In this article, Attentional Feature Pooling (AFP) Module and Attentional Atrous Feature Pooling (AAFP) Module are proposed specifically for the general architecture to overcome this difficulty. The AFP Module basically consists of three stages. In the first stage, the feature map taken as input is passed through the maximum and average pooling blocks three times in order to create different sizes and obtain important features. Then, the features extracted from the maximum and average pooling are combined. In the second step, these combined features are multiplied with one feature obtained from them through the sigmoid block. In this way, attentional features are obtained. In the third stage, the attentional features obtained in 3 different dimensions are applied upsampling to obtain the input size. The AAFP Module consists of two stages. In the first stage, convolution blocks with different dilated ratios (dr; 1, 6, 12, 18) are applied. Dilated convolution is used to obtain multi-scale information. In the second step, the AFP Module is applied and the three outputs of the AFP Module and the outputs of the convolution blocks are combined and passed through the convolution block once again. In the general architecture of the proposed method, the ResNet50 CNN model, which was pre-trained with ImageNet, was used as the encoder. The decoder has learned from the features obtained from the middle and last layers of ResNet50. In the proposed architecture, the AAFP Module is used to learn the detailed texture information from the features obtained from the last layer of ResNet50 and transfer it to the decoder. The decoder consists of upsampling, dropout, convolution, concatenate, and convolution block structures/operators.
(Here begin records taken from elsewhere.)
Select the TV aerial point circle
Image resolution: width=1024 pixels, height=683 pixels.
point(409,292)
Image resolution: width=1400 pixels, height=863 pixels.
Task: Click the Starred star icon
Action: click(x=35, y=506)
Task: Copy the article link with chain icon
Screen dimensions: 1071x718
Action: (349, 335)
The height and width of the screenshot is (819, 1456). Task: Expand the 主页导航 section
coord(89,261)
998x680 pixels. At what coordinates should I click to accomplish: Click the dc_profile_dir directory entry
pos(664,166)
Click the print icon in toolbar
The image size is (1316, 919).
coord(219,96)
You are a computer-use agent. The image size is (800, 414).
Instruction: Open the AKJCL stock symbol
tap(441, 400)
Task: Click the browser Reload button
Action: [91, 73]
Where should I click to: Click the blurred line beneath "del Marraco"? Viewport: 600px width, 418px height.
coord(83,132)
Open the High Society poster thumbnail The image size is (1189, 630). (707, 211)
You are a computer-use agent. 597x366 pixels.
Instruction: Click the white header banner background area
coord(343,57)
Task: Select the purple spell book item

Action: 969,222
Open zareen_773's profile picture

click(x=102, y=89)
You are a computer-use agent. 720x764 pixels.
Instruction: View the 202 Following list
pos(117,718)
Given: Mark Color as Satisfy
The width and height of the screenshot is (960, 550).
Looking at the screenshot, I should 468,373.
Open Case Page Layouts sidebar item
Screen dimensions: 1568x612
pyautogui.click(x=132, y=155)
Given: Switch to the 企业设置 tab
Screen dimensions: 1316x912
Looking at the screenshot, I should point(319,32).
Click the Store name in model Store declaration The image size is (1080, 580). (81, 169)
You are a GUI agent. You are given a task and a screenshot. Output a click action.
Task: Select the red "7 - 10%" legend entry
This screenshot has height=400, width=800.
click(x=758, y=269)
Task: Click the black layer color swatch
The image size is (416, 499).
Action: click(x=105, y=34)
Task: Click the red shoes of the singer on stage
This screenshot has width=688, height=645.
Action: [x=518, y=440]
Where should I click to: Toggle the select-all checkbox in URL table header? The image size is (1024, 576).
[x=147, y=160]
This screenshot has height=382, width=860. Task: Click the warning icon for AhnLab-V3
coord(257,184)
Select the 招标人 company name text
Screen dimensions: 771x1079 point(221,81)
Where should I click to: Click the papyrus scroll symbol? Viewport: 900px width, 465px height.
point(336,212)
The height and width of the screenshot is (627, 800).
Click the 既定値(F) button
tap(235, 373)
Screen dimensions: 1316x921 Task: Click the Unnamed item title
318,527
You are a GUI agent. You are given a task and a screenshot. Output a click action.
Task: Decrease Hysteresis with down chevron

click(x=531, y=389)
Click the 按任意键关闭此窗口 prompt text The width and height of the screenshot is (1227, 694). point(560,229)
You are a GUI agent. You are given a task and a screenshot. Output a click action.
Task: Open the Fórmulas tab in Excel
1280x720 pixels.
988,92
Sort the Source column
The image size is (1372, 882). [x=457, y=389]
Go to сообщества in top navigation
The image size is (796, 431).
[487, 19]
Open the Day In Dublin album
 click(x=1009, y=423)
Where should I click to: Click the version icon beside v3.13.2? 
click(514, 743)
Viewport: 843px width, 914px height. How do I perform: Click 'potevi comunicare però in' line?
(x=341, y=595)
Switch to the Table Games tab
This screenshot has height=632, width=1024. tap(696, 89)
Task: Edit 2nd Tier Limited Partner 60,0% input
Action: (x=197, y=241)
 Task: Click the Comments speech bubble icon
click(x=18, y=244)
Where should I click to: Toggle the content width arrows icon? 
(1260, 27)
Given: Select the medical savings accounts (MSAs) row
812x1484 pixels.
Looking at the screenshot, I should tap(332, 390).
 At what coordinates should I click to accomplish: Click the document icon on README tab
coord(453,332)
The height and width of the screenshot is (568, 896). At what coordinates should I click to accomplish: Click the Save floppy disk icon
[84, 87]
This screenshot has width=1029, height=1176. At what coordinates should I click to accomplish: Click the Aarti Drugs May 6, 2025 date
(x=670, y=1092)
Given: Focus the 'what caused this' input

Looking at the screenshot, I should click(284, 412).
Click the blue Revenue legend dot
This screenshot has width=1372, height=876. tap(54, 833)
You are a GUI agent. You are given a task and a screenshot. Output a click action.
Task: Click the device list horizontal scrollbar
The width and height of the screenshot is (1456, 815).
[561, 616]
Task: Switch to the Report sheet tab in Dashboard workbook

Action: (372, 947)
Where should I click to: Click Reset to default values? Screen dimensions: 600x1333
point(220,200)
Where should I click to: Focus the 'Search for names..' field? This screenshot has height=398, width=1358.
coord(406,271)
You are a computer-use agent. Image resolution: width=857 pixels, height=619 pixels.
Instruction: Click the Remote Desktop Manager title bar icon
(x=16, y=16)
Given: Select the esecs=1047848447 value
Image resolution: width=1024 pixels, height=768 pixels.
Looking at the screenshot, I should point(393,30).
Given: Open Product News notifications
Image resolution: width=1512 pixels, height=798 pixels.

In summary, the contributions of this study are as follows;

a.
The Attentional Feature Pooling (AFP) Module is proposed to obtain information of smaller objects and to draw attention to the attributes of these objects.
b.
The Attentional Atrous Feature Pooling (AAFP) Module has been developed by adding dilated convolution blocks to the AFP Module to obtain multi-scale information about objects.
c.
The overall architecture was designed based on the AAFP Module for semantic image segmentation in urban traffic scenes.
d.
The proposed architecture also contributes to reducing the risk of accidents of autonomous vehicles as it provides higher segmentation accuracy than state-of-the-art methods.
e.
A series of experimental tests were conducted to demonstrate the effectiveness of the proposed architecture. And, the comparison of the proposed method/architecture with respect to other methods/architectures was made with the CamVid dataset.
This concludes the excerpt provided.